Show each line of the listing below that contains the word "Policy". Letter case counts when matching.

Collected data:

┌────────

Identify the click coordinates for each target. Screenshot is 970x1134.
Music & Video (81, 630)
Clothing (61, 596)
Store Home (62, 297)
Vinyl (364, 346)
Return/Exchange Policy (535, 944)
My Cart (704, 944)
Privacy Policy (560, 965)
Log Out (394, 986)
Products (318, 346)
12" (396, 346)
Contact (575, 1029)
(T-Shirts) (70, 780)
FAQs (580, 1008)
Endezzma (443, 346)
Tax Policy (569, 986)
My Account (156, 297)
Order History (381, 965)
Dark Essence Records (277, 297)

└────────

**ANSWER BELOW**:
Return/Exchange Policy (535, 944)
Privacy Policy (560, 965)
Tax Policy (569, 986)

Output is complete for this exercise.